Cheynet de Beaupré ?

À la mémoire de tous les Cheynet dont l’honneur a été atteint depuis 30 ans en falsifiant et en souillant leur nom.

« La famille Cheynet est absolument roturière. » Association d'entraide de la noblesse française[1], 17 mai 2016.

L’affaire Cheynet de Beaupré pour les néophytes

Angèle Pustianaz L’affaire Cheynet de Beaupré n’a pas commencé en 1986, année où ce nom est apparu pour la première fois, mais en 1985. Tout a débuté dans une branche collatérale de la famille par l’ajout illégitime de la particule von Priel derrière le nom Pustianaz afin de donner à cette famille une ascendence noble et prestigieuse. Il s’agissait pour la ou les personnes à l’origine de cette affaire de falsification d’état civil de grande envergure de se proclamer descendants des La Rochefoucauld et des Borghèse, rien que ça !

Il y avait peu de gens capables de vérifier la véracité de cette découverte miraculeuse dans la famille Pustianaz, dont seuls quelques descendants étaient encore vivants. Pour arriver à leurs fins, il a alors suffi au(x) protagoniste(s) de cette affaire d’apposer une mention marginale sur des actes d’état civil, de manière totalement abusive et illégale.

Vrai Puisque cela avait fonctionné aussi facilement, pourquoi ne pas aller plus loin en faisant de même et en transformant le nom Cheynet en Cheynet de Beaupré ? La tâche était cette fois un peu plus ardue et ce sont des dizaines de documents d’état civil que le ou les faussaires ont dû falsifier. C’est ce qui fut fait en 1987 en modifiant les actes présents à la mairie de Rochemaure, mais aussi aux archives de l’armée.

Deux familles liées qui se trouvent une noblesse au même moment, c’est du jamais vu et statistiquement aussi peu probable que de gagner à la loterie nationale deux fois de suite.

En ces années-là, chaque document d’état civil (naissance, mariage, décès) était produit en double, un document restant à la mairie et l’autre rejoignant les archives départementales. Le document présent à la mairie était librement consultable tandis que le deuxième n’était accessible que par des gens de droit (notaire, avocat, magistrat…).

Vrai Mais ce que le ou les falsificateurs de notre histoire familiale n’avaient pas pu imaginer est qu’internet allait se démocratiser et révolutionner le monde de la généalogie. Ces archives départementales, qui étaient auparavant si difficiles d’accès se retrouvèrent dans les années 2000 progressivement mises en ligne et rendues publiques.
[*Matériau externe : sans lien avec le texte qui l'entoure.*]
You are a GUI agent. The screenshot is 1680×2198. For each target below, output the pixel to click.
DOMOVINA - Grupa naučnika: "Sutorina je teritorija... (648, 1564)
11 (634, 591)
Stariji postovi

C’est à ce moment-là que la vérité commença à éclater aux yeux de tous : les documents d’état civil présents à la mairie portaient le nom Cheynet de Beaupré là où ceux présents aux archives de l’Ardèche portaient le nom Cheynet. Cherchez l’erreur !

Derrière ce processus se cachent de nombreux autres faits troublants : profanation d’une chapelle et de tombes, falsification d’un plan aux archives nationales et même une fausse lettre du pape Pie X. Notre site propose de recenser de la manière la plus exhaustive possible les dégâts identifiés.

L’affaire Cheynet de Beaupré est une affaire de destruction d’un patrimoine national, régional et local. Une telle imposture se doit d’être révélée, connue de tous et condamnée.

Contenu du site

Vous trouverez sur ce site :

       

Le nom Cheynet « de Beaupré », une pure invention contemporaine

Nous avons désormais la preuve que le nom Cheynet de Beaupré n'a jamais existé avant 1986. En effet, l'ultime preuve de l’existence d’une famille Cheynet de Beaupré et de sa noblesse qui a été avancée est un document classé aux archives départementale de l’Ain sous la cote AD 42 B3. Cette cote était soit-disant l'« Ordonnance des élus de Bresse du juillet 1768 portant enregistrement des lettres de confirmation de noblesse de mars 1768 ».

Consulté en 2018, le responsable des archives de l’Ain nous a indiqué que la cote en question n’avait aucun rapport avec un quelconque avocat au parlement de la Dombes puisqu’il s’agit de registres d’audiences de la Chambre du Trésor de la Dombes entre 1635 et 1647.

D’autre part, des recherches effectuées aux archives de l’Ain ne nous ont pas permis de trouver un seul document comportant le patronyme Cheynet, mais seulement un Cheynel qui n'a rien à voir avec notre famille.

Il n'existe donc absolument aucune archive authentique connue mentionnant le nom Cheynet de Beaupré et nous pouvons en déduire que ce nom à particule est une pure invention.

Extraits du jugement du 3 décembre 2018 du Tribunal de Grande Instance de Dijon (pages 13 sur 15) :

« [...] la création d'un site internet pour y exposer le fruit de recherches faites à la suite du changement de ce nom par certains membres d'une même famille poursuit un but légitime. S’il est indéniable que le changement de patronyme de certains membres de la famille CHEYNET a pu provoquer des dissensions au sein de cette famille, il ne résulte pas des propos litigieux une quelconque manifestation d'animosité personnelle.

[...]

Par ailleurs, même s'il a été retenu que les prévenus n'avaient pas apporté la preuve parfaite des affirmations diffamatoires, il résulte des pièces produites [...] qu'une enquête a été diligentée à la suite de la plainte des archives départementales qui avaient constaté les disparitions et la destruction de certains actes d'état civil ; que des recherches approfondies ont été faites au sein des archives de la mairie de ROCHEMAURE, et qu'une comparaison des actes s'en est suivie afin d'alimenter le site internet en question. Il est indéniable que la falsification de certains actes d'état civil est établie. Les prévenus disposaient donc des éléments nécessaires pour formuler ces imputations.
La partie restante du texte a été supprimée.